- [Problem requirements]: With pictures left out, please repeat word for word the lines from the one containing "Image resolution: width=900" through the end of the records.

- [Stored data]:

====

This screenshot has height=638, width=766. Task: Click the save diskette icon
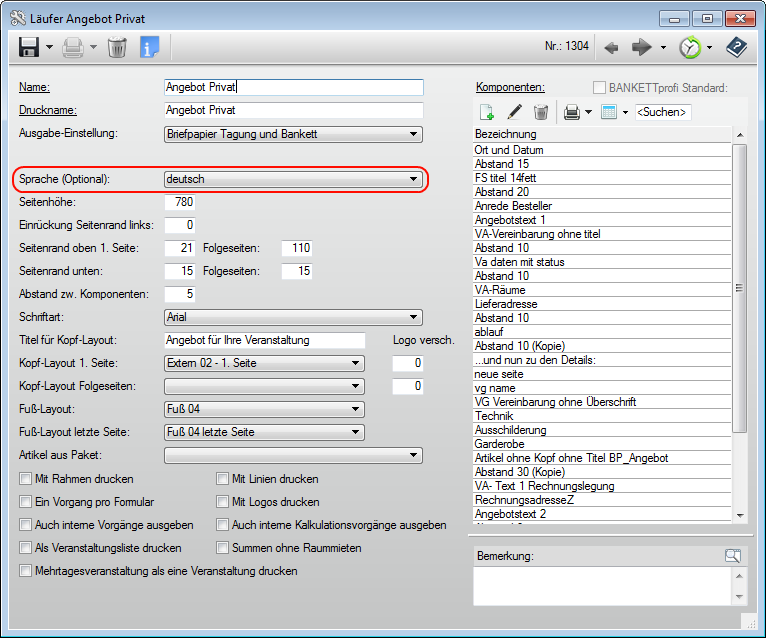[29, 47]
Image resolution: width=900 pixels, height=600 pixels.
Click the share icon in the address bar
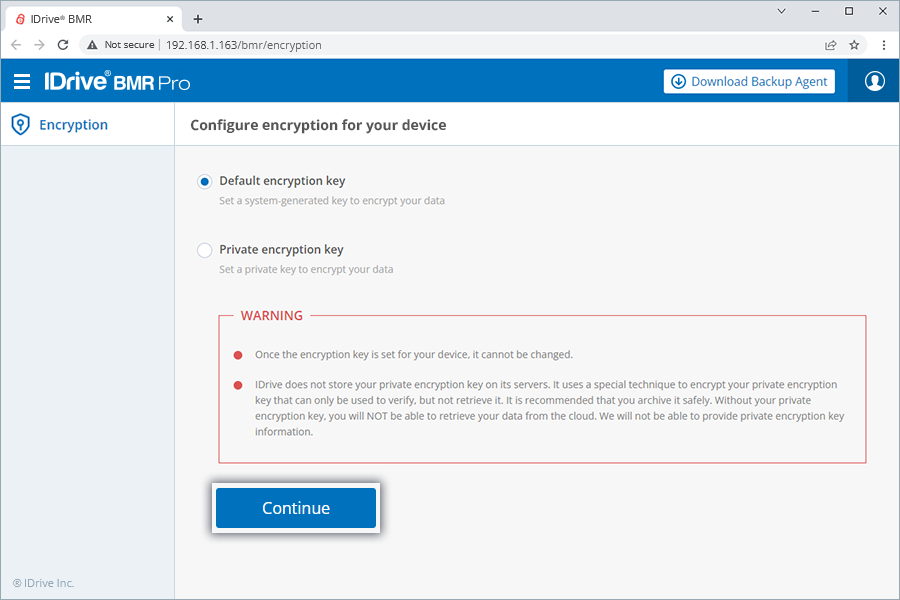830,44
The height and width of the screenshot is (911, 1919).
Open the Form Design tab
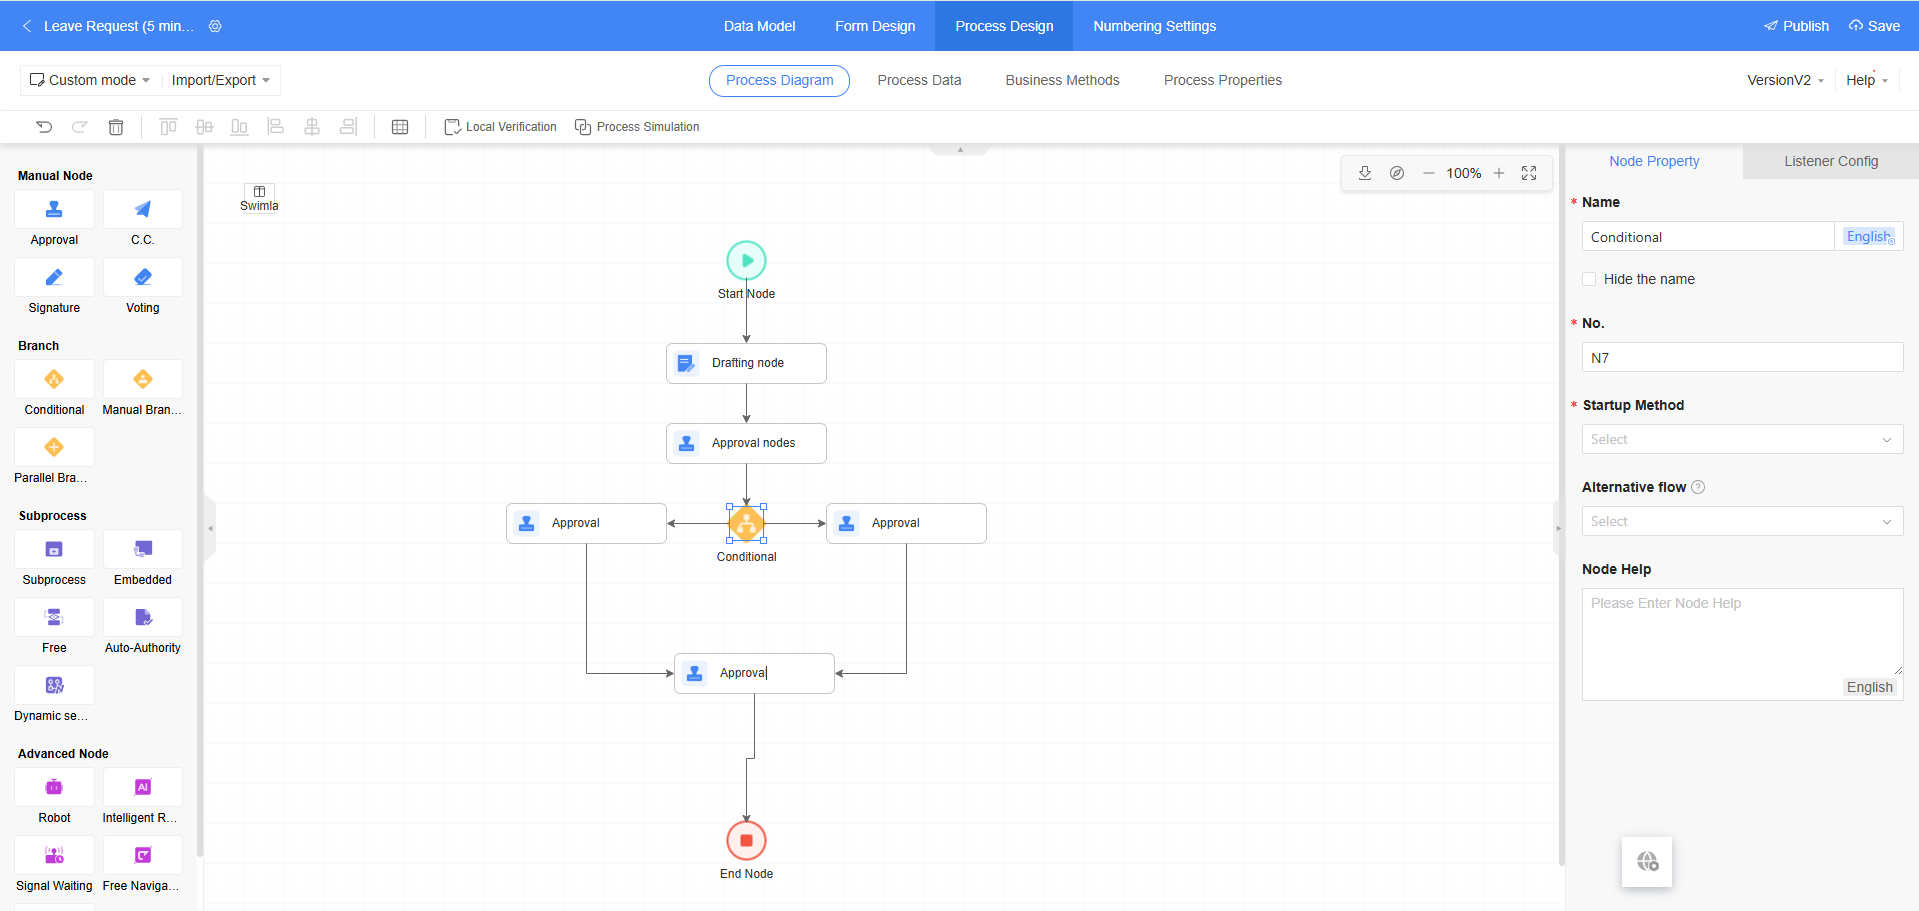tap(875, 26)
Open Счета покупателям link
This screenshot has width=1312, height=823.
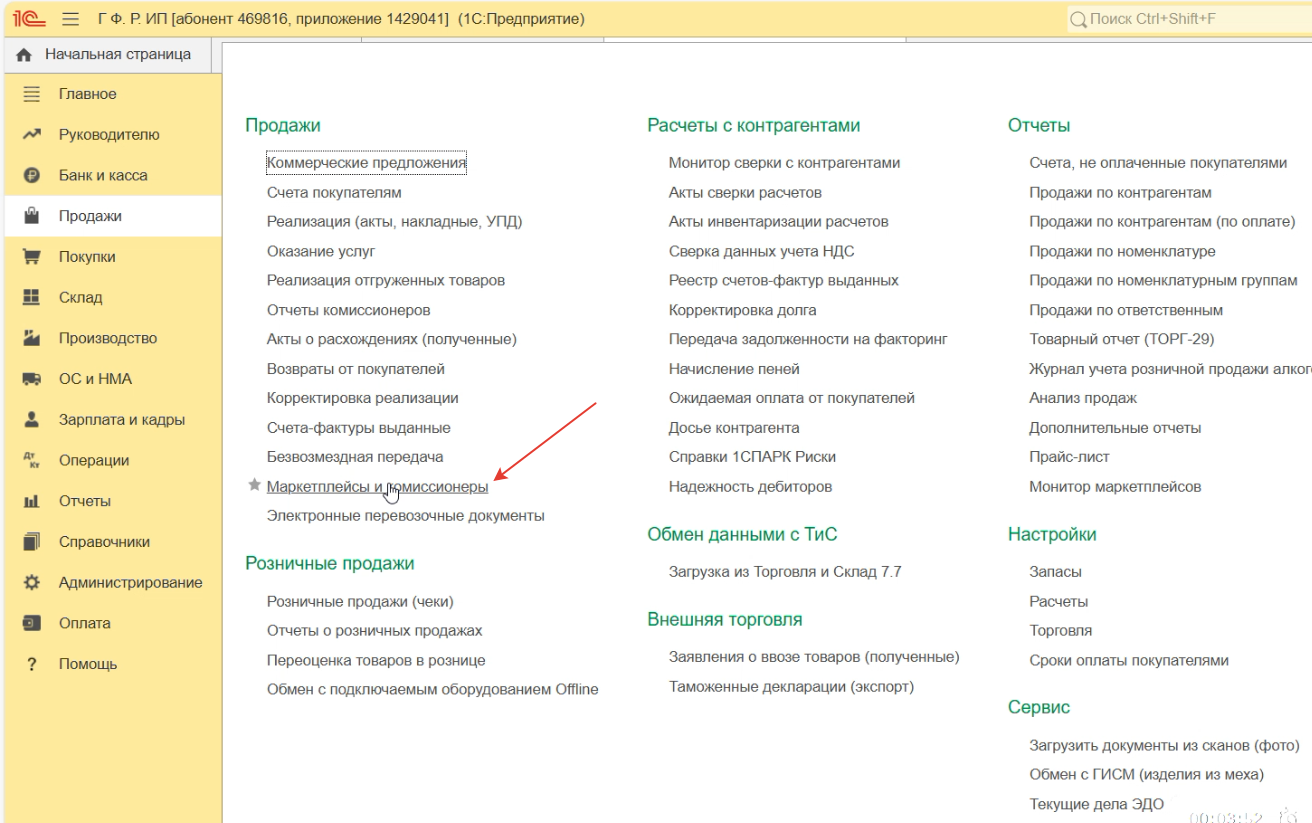(334, 192)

====

- [Response to the exercise]:
Image resolution: width=900 pixels, height=600 pixels.
Click the share icon in the address bar
830,44
The height and width of the screenshot is (911, 1919).
Open the Form Design tab
tap(875, 26)
Open Счета покупателям link
This screenshot has width=1312, height=823.
(334, 192)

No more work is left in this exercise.